I Finally Talk About A Movie and The Amazing
OK now, lots going on it seems. First off, I think I'm just going to "make up" some negative turn for the script , so hopefully that will keep going. Secondly I saw "The Ring 2" last night (amazingly it's the first movie I've seen at home in 3 months) and it stunk worse than Jersey. It seemed to disregard many of the aspects that made the first one so scary, and interesting. Even the incredibly talented, remarkably beautiful Naomi Watts (one of the few blondes in this world I find attractive) can't save this film from its eventual fate of being mentioned in the same breath as "The exorcist II: The Heretic","Book of Shadows: Blair Witch II" and the one we love to hate: "I Still Know What You Did Last Summer". The plot was full holes (like my teeth in 3rd grade when I ruitinely mixed soda and pop-rocks) and left me asking many questions. What happened to that copy of the tape they made at the end of Ring 1, and who did they show it to? What happens once the police eventually find that dude in the car (don't worry I'm not giving anything away - and if you think I am, then I'm doing you a favor...unless you like crap, in which case I apologize). What happens once the producers decide to make a third film and have to erase the plot points of this one? What happened to my $9 (ok $4.50- thank you wacky Wednesday!). Overall a bad time at the movies.

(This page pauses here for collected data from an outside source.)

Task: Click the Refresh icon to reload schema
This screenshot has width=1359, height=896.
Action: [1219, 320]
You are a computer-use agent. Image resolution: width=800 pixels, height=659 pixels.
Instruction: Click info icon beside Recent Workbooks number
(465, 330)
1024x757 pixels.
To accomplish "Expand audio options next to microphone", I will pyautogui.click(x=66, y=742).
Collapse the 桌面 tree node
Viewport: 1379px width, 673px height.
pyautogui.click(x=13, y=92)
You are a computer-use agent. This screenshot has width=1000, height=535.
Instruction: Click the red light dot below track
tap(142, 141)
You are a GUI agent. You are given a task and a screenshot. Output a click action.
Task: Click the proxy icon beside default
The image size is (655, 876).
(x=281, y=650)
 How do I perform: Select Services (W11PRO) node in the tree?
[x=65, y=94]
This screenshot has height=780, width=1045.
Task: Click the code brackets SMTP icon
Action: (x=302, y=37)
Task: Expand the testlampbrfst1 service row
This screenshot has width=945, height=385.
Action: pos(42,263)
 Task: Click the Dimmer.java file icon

To make matters worse I passed by The Amazing on the way back from the movies. She was just sitting in her car with a friend, but seeing her was like walking down the street while whistling and having a hippopotamus land on you. And this isn't the first time I've either ran into T.A. or seen her car parked somewhere. In fact, this happens on average of once a week! Each time I'm generally doing OK with things, getting by, keeping myself busy- then BAM! the hippopotamus. And here's the crazy thing: I'm not looking for her, she's just there (Right K?). I mean, I never run into any of my friends who live in the neighborhood, so why do I continuously see her? Is Hashem trying to test me? Is he punishing me? Is it just really bad luck/timing? Whatever it may be it has to stop. While I am still The Hopefool Fool and haven't given up, I do think it's best not to think about things right now, and seeing her doesn't really help that matter. I will make the occasional effort of course, but right now I have to let things play out. It's important to be in a clear, strong state-of-mind when I do make those efforts, and not let emotion get too much in the way, and seeing her definitely brings up emotion- if only briefly.
I'm sure you're all saying, "So just move if it's so bad". Problem is, where? Brooklyn is just as bad in terms of the possible run-in, plus its Brooklyn (ewwwwwww!). The City isn't only a bit too expensive for me, but it's not somewhere I want to live. I was thinking of Moncey but I have only family there, no friends. The thing is, I like living in Queens right now, and with "NEXT YEAR" for the boys at Shea bout to start, I'll be at 2-3 Mets games a week, which would be quite difficult living anywhere else. So it seems like I'm trapped until the summer. Hopefully by the time I get back I'll be cured. But I am open to suggestions.